Solvent insoluble material recovered following a standard biphasic chloroform/methanol extraction of polar metabolites contains protein of a quality that is suitable for proteomic analysis. Solubilization in an appropriate buffer can deliver protein preparations for either electrophoretic or mass spectral proteomic work. The metabolite extraction procedure has the additional advantage that the proteome is rapidly stabilized through cold and chloroform denaturation and that interfering environmental contaminants are removed. As expected the chloroform fraction obtained during this procedure contained lipids that could be quantitatively and reproducibly recovered. However, overall lipid amounts were significantly less compared with lipids extracted using a monophasic system at higher temperature. It is possible that repeated extractions of insoluble material at low temperature may lead to increased recoveries.

A comprehensive characterization of the yeast metabolite extraction method reported here, which was performed at higher temperatures than usually recommended, revealed minimal metabolite leakage during quenching. It is likely that this was the result of the lower fermentation temperature. However, considerable metabolite leakage was observed when quenched cells were vigorously washed, even when very cold washing solution was used.

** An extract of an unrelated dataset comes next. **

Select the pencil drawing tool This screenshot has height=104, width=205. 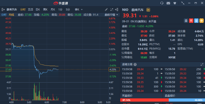(106, 9)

Therefore, washing of yeast cells is generally counter productive and should not be undertaken in situations when the analytical platform can withstand the associated introduction of environmental material. Even when very high concentrations of environmental components are present a simple rinse of tube walls is generally sufficient to reduce contaminating components to levels compatible with mass spectral analyses.

Finally, very little difference was found in metabolite amounts obtained from extractions performed at either 4 °C or −20 °C. Even in those instances when differences were statistically significant it is not entirely clear that the magnitude of those differences were biologically meaningful. Based on our results metabolite extraction at 4 °C is sufficient both qualitatively and quantitatively when facilities for very low temperature extractions are not available.